WORK REQUEST:
Please produce an exact transcription of the lines from the one containing "1024x404 pixels." through the last line of the entries, leaving out every picture.

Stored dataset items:
:::::

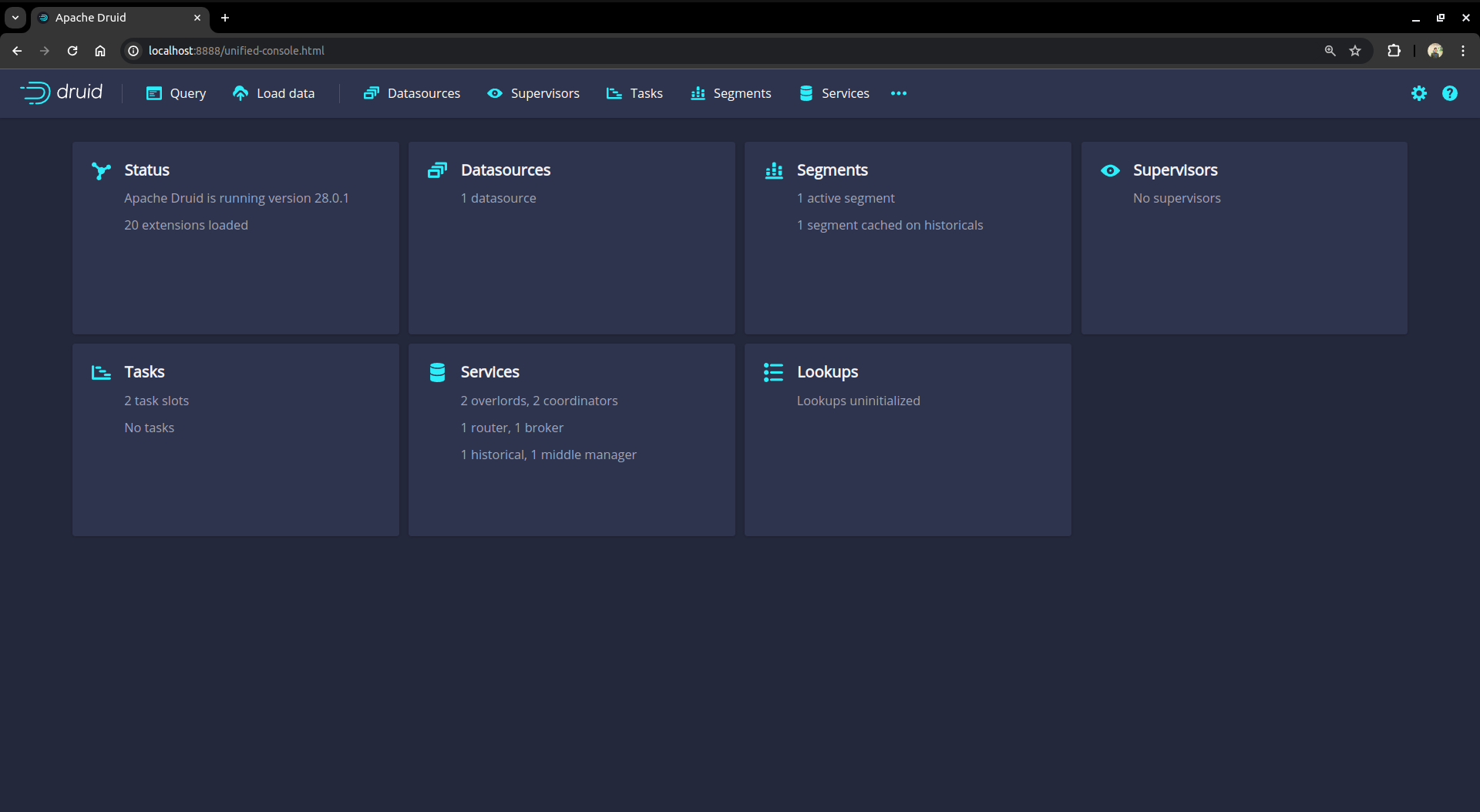Click the Segments card chart icon

(x=774, y=170)
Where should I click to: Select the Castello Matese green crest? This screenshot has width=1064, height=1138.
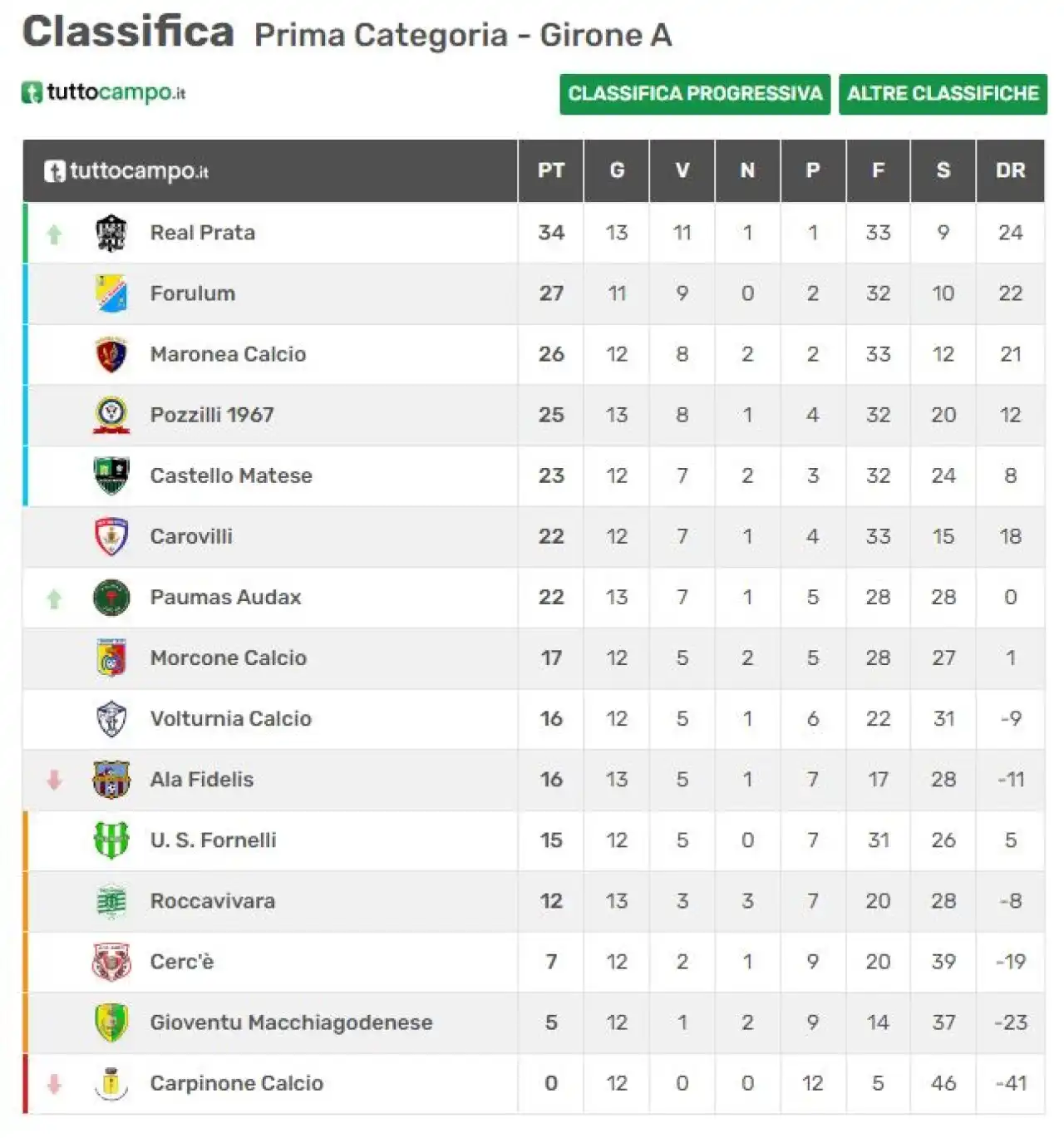pyautogui.click(x=111, y=475)
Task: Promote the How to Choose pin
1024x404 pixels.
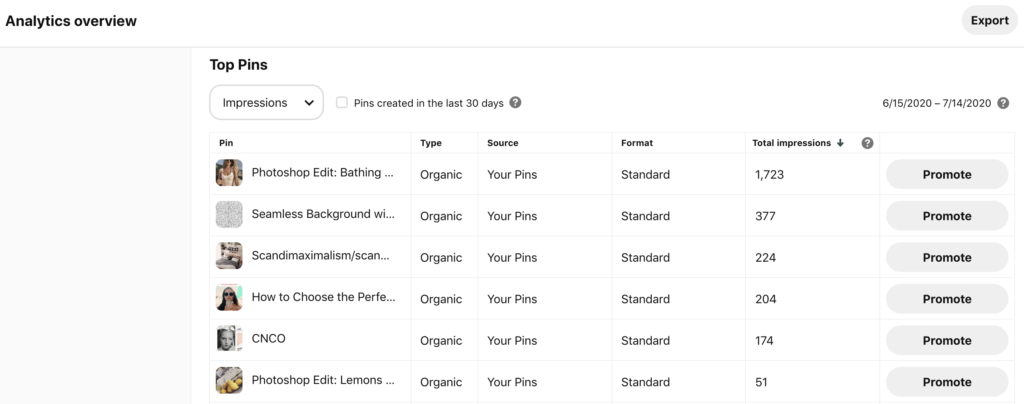Action: click(946, 299)
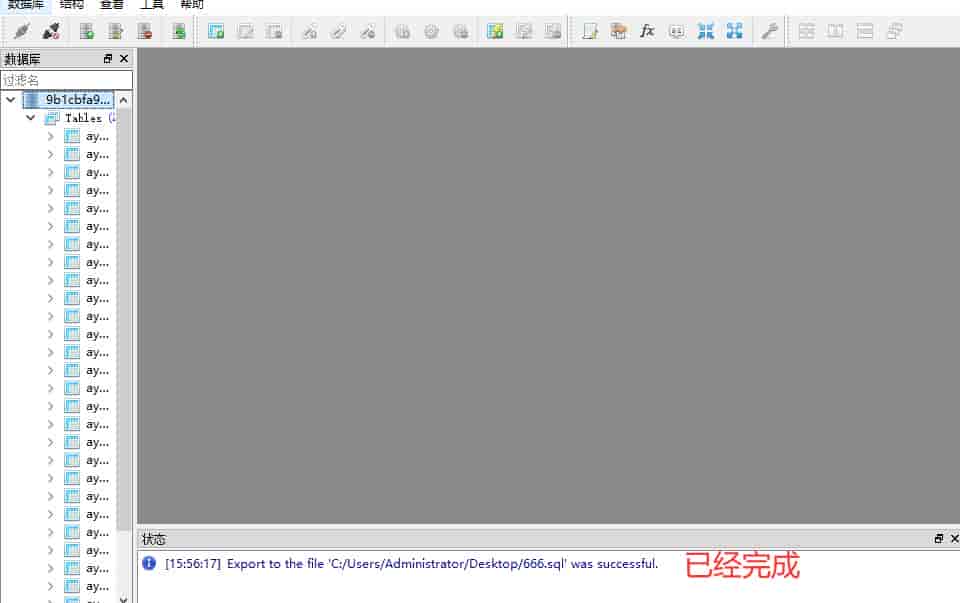Open the 查看 menu

point(111,5)
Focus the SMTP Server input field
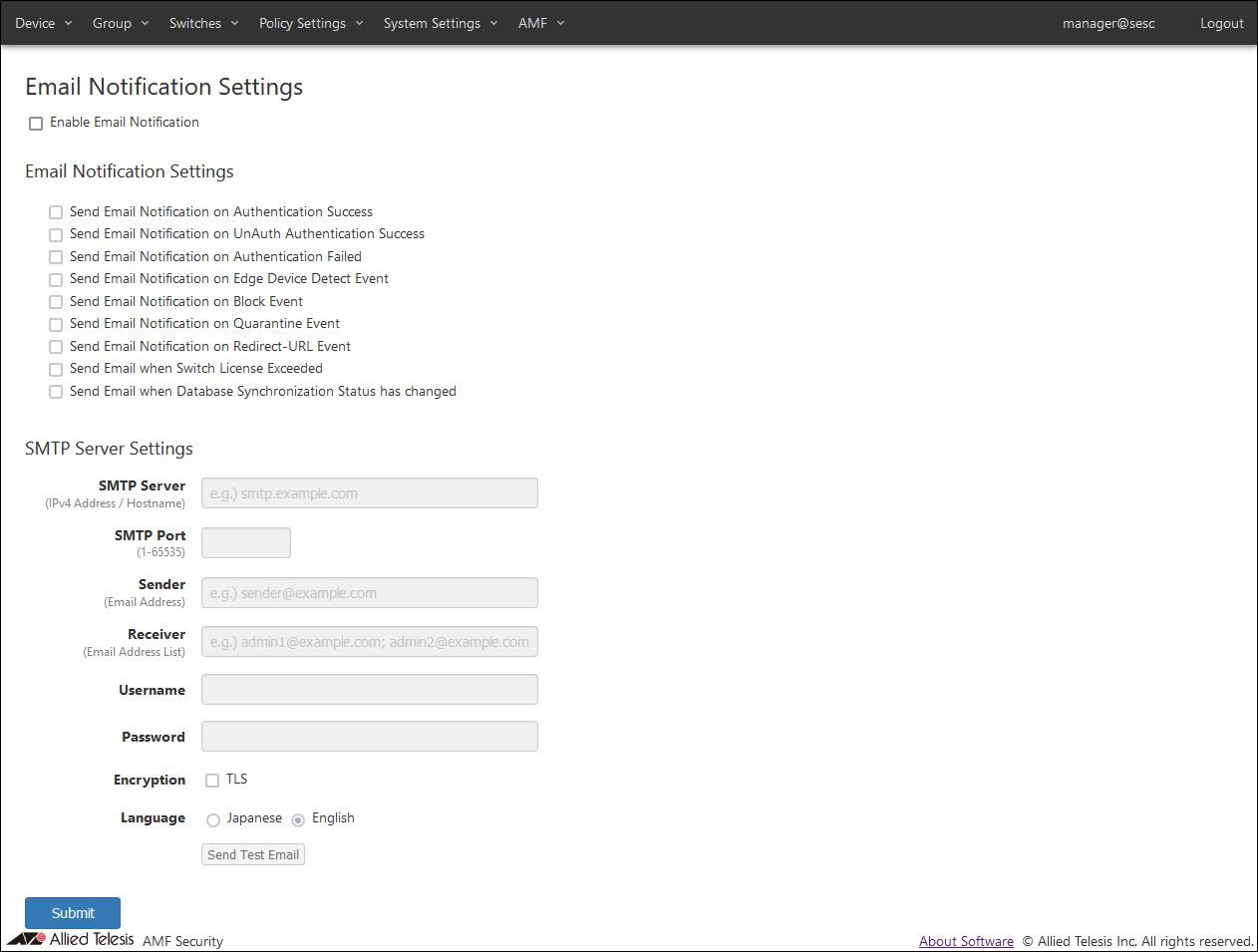Viewport: 1258px width, 952px height. 370,493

:::::

ANSWER SPACE:
1024x404 pixels.
Action: click(946, 299)
Open the 查看 menu

point(111,5)
Focus the SMTP Server input field
Viewport: 1258px width, 952px height. 370,493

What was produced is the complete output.